With its isometric viewpoint, addictive gameplay and fast paced multiplayer it’s hard not to compare BlazeRush to genre classics such as Micro Machines and Rock & Roll Racing. This genre has seen a resurgence recently, but BlazeRush is one of the titles that have come the closest to capturing the spirit of the aforementioned classics.
At its heart BlazeRush is an arcade racer, but it trims away all the fat such as health, levelling and even brakes to provide a pure adrenaline fueled experience. You simply select a car, track and race mode before settling in for some fun. With support for four player local multiplayer and eight player online multiplayer the game can be hard to put down once you are hooked. Despite a few occasions where it was hard to find an online game, the experience has been pretty smooth and hopefully the ranks of online players will swell once word gets out how brilliant the game is.
If playing online is not your thing, fear not as BlazeRush has a rather nice single player campaign as well. There are tons of races and it also functions as a tutorial for explaining the different types of vehicles and races as well as the means to unlock more cars. Once everything is unlocked you will have a roster of sixteen cars to choose from, split into three categories. You have the normal wheeled vehicles that control as you would expect as well as flying vehicles that are a bit speedier and more agile at the cost of durability. Finally, there are the tracked vehicles that control like they are on rails and built like tanks, but can take a while to get up to full speed. Overall I enjoyed almost every single vehicle that was on offer which is quite rare and shows how well balanced the game is.
Instead of straightforward racing, the emphasis of BlazeRush definitely leans more towards combat. As you drive along the track weapon power-ups randomly appear and these range from autoguns and missiles to saw blades, slime and even soundwaves. You can only carry one weapon at a time they are all one use only which ensures that you can’t hoard weapons or keep spamming the same ones. After using a weapon you’ll have to grab a power-up again before you can perform any attacks. The weapons appear in abundance, so you’ll see plenty of explosions and cars flying off the track, but you can’t actually kill opponents. Cars that are destroyed respawns nearly instantly at the back of the pack and since boosters, which can be used for a massive temporary speed increase also appears regularly in the wake of the lead car, races are usually very close affairs. Cars that fall too far behind are also respawned in order to keep all the racers visible on the screen. It sounds like it can be annoying, and in the single player mode it sometimes is, but overall it works well and ensures that there is never a dull moment during the game.

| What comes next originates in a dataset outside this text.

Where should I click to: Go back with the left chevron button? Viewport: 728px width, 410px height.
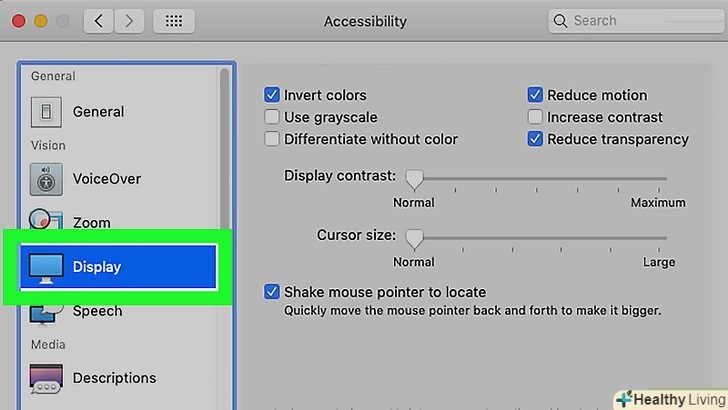coord(98,21)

Apart from the time trial style races present in the single player campaign, there are three different race types available in BlazeRush. First up is the ordinary races where the first vehicle to cross the finishing line takes the gold. Then there is the “King of the Hill” style races where the car that manages to stay in the lead for a cumulative total of 50 seconds wins. These races are quite frantic as everyone is gunning for the lead car since attacking the rest of the pack doesn’t have any benefit. The final mode, and a personal favorite, is the “Death Race” where cars that fall behind is destroyed by a massive grinder type vehicle. Cars that are wrecked remains out of the race until there is only one left and the next round begins. This mode is ideal for screwing over opponents by hitting them with weapons or nudging them off the track and then boosting past as they get annihilated by the grinder.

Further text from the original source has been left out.